There is nothing idealistic about the love I feel now, by the way. We have not been living in a state of continuous bliss. There has been rough as well as smooth. How could it be otherwise? My partner is funny, amazingly creative (probably the most creative person I've ever met), and sometimes just bat shit crazy. He is massively intelligent (genius IQ), and delights in solving the unsolvable. He excels at just about everything he sets his mind to, whether it's sport or inventing things or training dogs. Living with him is not always easy, but living with a genius was never going to be easy.

Before I met him, my flat was, if I'm honest, a terrible living space, and no reflection of the person I am. Over the years, I had completely neglected it. I hated it, felt embarrassed to invite people into it, knew it needed a major makeover, but didn't know where to start. My partner has completely changed it, but not just into a perfect designer image. His genius was to make it a space that reflected my personality and my own creativity. We had no budget, so almost everything in the place has been upcycled. He has created bookshelves out of cheese boxes and made CD storage into a work of art. The desk I am writing this on is made from half a wooden table and motorbike exhaust pipes, the table top covered with pages from the programmes of some of the shows we've seen together. Everywhere you look there are little quirks, like a hand bursting through the wall holding a large clock in the shape of a padlock, a tower of CDs being held up by a tiny strong man, crannies for plants among the book boxes.

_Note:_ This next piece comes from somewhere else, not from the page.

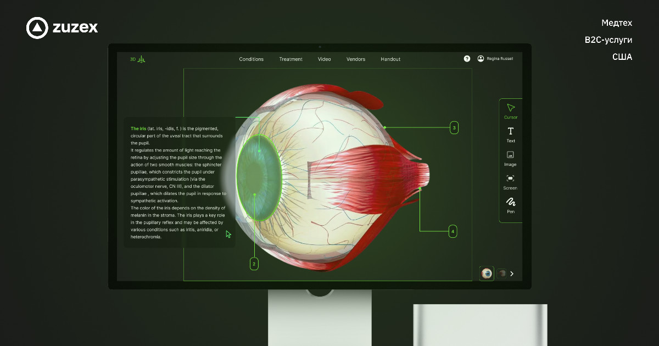The height and width of the screenshot is (346, 659).
Task: Open annotation marker number 4
Action: [x=453, y=232]
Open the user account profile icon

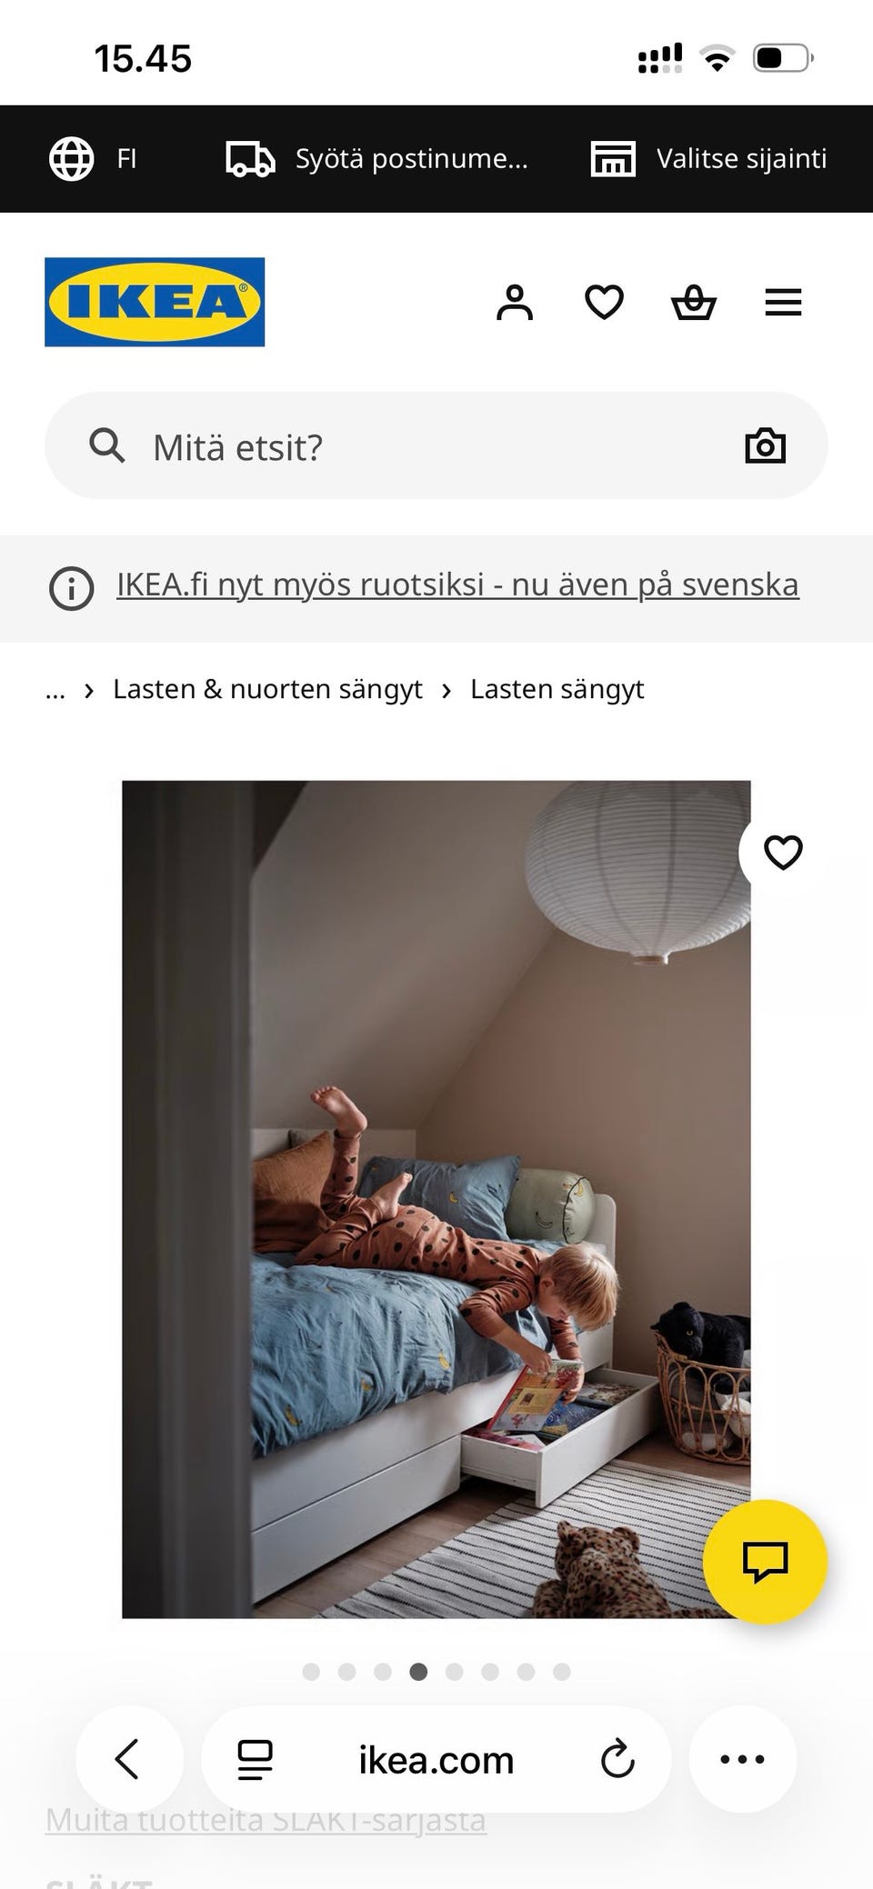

Nor are we finished yet. The bathroom is next on the agenda. The light fitting  is an inverted rainbow umbrella, the shower curtain displays a rainforest on the inside and a beautiful beach scene on the other. The walls are to be covered in colourful maps of the world. The kitchen is to have an apothecary theme. He is not really one for words, but, in all this, he has shown me how much he loves me.

Best of all, my Christmas present last year was a magnificent large painting of my father, which he created in a flash of inspiration in 48 hours. My father died, at the age of 47, when I was 18, but he has been a huge influence on my life, and not a day goes by when I don't regret his early death. This painting of him is the best Christmas present I've ever had. In an ingenious twist, it hides the TV, sliding up to reveal it on the rare occasions we sit down and watch it.

But here is the thing, and something some of my friends have not understood. Though our relationship can veer with startling suddenness from the harmonious to the tempestuous, though there have been times when I have wondered momentarily if I was better off single, I actually feel alive again. I am feeling again. Sometimes the feelings are painful, but most of the time they're the opposite; and surely feeling something is better than feeling nothing at all. It can certainly be said that he has turned my life upside down, but that's not a bad thing. A life that was becoming rather grey is now full of vibrant colour.

He has reawakened my dreams, and given me the permission to dream again. I've gone back to dancing, re-discovered many of my friends from my theatre days, and realised how much I missed that life.

We share an antipathy for this new world that we live in, a world in which liberal has become a dirty word, intellectuals are derided and experts ignored, where anything that departs from the norm is suspect, and creativity, in so many walks of life, at an all time low.

Truth be told, he is a little bit weird, but then so am I, so is anyone who is creative. He has reminded me that I like weird people, and that I feel most comfortable around them. He has reminded me that it is the weird people who give us hope, that it is the weird people who will change the world. Furthermore, he has made me realise I am so much more than Greg Mitchell, the character I invented when I started doubting myself. As I start to believe in myself again, then Greg can start to fade away.




I still provide a tantric massage service, and I will continue to practice under the name of Greg Mitchell, for that is the name most of my clients know me by, but the other Greg Mitchell is ready to retire and let the real me take centre stage again.